(Records drawn from a dataset)
»»
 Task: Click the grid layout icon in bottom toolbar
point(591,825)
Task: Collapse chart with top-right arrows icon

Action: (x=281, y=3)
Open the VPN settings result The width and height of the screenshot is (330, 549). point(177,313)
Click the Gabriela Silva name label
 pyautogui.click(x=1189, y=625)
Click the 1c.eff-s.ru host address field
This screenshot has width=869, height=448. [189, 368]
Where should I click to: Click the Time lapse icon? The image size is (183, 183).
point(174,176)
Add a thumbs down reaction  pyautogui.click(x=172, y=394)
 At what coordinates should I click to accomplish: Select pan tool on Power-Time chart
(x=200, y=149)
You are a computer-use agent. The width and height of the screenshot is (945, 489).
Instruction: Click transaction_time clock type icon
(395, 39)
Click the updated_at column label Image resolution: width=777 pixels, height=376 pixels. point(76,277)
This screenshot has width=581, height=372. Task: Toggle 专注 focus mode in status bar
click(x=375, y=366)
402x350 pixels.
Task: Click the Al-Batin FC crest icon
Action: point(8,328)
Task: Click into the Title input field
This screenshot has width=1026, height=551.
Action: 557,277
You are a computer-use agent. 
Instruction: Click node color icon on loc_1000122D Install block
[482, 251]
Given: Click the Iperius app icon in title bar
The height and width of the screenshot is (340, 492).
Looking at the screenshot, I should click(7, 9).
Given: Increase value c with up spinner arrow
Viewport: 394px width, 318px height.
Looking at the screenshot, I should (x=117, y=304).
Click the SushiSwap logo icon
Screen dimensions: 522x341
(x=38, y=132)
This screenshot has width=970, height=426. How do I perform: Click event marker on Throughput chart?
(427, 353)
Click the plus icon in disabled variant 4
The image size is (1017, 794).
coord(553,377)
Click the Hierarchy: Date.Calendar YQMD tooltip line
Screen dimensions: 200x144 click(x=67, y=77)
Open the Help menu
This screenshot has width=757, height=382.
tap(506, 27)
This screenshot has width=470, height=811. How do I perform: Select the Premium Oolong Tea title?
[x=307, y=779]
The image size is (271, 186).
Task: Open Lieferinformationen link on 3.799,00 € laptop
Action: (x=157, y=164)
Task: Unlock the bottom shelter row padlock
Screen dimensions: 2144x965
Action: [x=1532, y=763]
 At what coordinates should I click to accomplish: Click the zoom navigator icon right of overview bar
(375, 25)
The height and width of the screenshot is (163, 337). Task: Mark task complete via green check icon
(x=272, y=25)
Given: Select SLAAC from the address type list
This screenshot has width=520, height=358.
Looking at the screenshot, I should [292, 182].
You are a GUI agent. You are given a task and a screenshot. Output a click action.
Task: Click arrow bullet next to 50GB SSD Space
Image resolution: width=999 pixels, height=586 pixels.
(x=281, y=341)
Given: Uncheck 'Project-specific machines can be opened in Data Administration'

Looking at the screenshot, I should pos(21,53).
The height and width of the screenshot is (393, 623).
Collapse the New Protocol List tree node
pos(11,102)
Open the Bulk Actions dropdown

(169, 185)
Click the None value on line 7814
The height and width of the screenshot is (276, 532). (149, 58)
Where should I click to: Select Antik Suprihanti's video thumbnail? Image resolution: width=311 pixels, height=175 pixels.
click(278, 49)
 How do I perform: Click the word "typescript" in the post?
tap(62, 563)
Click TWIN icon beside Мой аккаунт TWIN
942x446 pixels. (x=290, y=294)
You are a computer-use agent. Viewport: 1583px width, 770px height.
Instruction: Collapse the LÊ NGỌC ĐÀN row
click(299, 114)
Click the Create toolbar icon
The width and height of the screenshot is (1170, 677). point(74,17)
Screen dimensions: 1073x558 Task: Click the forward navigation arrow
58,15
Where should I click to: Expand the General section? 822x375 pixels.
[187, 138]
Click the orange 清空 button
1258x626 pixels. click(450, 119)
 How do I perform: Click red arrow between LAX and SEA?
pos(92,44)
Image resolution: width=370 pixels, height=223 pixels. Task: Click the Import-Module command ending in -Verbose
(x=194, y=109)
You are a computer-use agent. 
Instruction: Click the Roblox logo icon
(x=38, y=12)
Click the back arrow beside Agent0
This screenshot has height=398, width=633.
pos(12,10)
««
Exercise instructions ▸
In full and without deviation, reproduce the entries above.

Solved exercise ▸
 Task: Click the grid layout icon in bottom toolbar
point(591,825)
Task: Collapse chart with top-right arrows icon

Action: (x=281, y=3)
Open the VPN settings result The width and height of the screenshot is (330, 549). point(177,313)
Click the Gabriela Silva name label
 pyautogui.click(x=1189, y=625)
Click the 1c.eff-s.ru host address field
This screenshot has width=869, height=448. [189, 368]
Where should I click to: Click the Time lapse icon? The image size is (183, 183).
point(174,176)
Add a thumbs down reaction  pyautogui.click(x=172, y=394)
 At what coordinates should I click to accomplish: Select pan tool on Power-Time chart
(x=200, y=149)
You are a computer-use agent. The width and height of the screenshot is (945, 489).
Instruction: Click transaction_time clock type icon
(395, 39)
Click the updated_at column label Image resolution: width=777 pixels, height=376 pixels. point(76,277)
This screenshot has width=581, height=372. Task: Toggle 专注 focus mode in status bar
click(x=375, y=366)
402x350 pixels.
Task: Click the Al-Batin FC crest icon
Action: point(8,328)
Task: Click into the Title input field
This screenshot has width=1026, height=551.
Action: 557,277
You are a computer-use agent. 
Instruction: Click node color icon on loc_1000122D Install block
[482, 251]
Given: Click the Iperius app icon in title bar
The height and width of the screenshot is (340, 492).
Looking at the screenshot, I should click(7, 9).
Given: Increase value c with up spinner arrow
Viewport: 394px width, 318px height.
Looking at the screenshot, I should (x=117, y=304).
Click the SushiSwap logo icon
Screen dimensions: 522x341
(x=38, y=132)
This screenshot has width=970, height=426. How do I perform: Click event marker on Throughput chart?
(427, 353)
Click the plus icon in disabled variant 4
The image size is (1017, 794).
coord(553,377)
Click the Hierarchy: Date.Calendar YQMD tooltip line
Screen dimensions: 200x144 click(x=67, y=77)
Open the Help menu
This screenshot has width=757, height=382.
tap(506, 27)
This screenshot has width=470, height=811. How do I perform: Select the Premium Oolong Tea title?
[x=307, y=779]
The image size is (271, 186).
Task: Open Lieferinformationen link on 3.799,00 € laptop
Action: (x=157, y=164)
Task: Unlock the bottom shelter row padlock
Screen dimensions: 2144x965
Action: [x=1532, y=763]
 At what coordinates should I click to accomplish: Click the zoom navigator icon right of overview bar
(375, 25)
The height and width of the screenshot is (163, 337). Task: Mark task complete via green check icon
(x=272, y=25)
Given: Select SLAAC from the address type list
This screenshot has width=520, height=358.
Looking at the screenshot, I should [292, 182].
You are a GUI agent. You are given a task and a screenshot. Output a click action.
Task: Click arrow bullet next to 50GB SSD Space
Image resolution: width=999 pixels, height=586 pixels.
(x=281, y=341)
Given: Uncheck 'Project-specific machines can be opened in Data Administration'

Looking at the screenshot, I should pos(21,53).
The height and width of the screenshot is (393, 623).
Collapse the New Protocol List tree node
pos(11,102)
Open the Bulk Actions dropdown

(169, 185)
Click the None value on line 7814
The height and width of the screenshot is (276, 532). (149, 58)
Where should I click to: Select Antik Suprihanti's video thumbnail? Image resolution: width=311 pixels, height=175 pixels.
click(278, 49)
 How do I perform: Click the word "typescript" in the post?
tap(62, 563)
Click TWIN icon beside Мой аккаунт TWIN
942x446 pixels. (x=290, y=294)
You are a computer-use agent. Viewport: 1583px width, 770px height.
Instruction: Collapse the LÊ NGỌC ĐÀN row
click(299, 114)
Click the Create toolbar icon
The width and height of the screenshot is (1170, 677). point(74,17)
Screen dimensions: 1073x558 Task: Click the forward navigation arrow
58,15
Where should I click to: Expand the General section? 822x375 pixels.
[187, 138]
Click the orange 清空 button
1258x626 pixels. click(450, 119)
 How do I perform: Click red arrow between LAX and SEA?
pos(92,44)
Image resolution: width=370 pixels, height=223 pixels. Task: Click the Import-Module command ending in -Verbose
(x=194, y=109)
You are a computer-use agent. 
Instruction: Click the Roblox logo icon
(x=38, y=12)
Click the back arrow beside Agent0
This screenshot has height=398, width=633.
pos(12,10)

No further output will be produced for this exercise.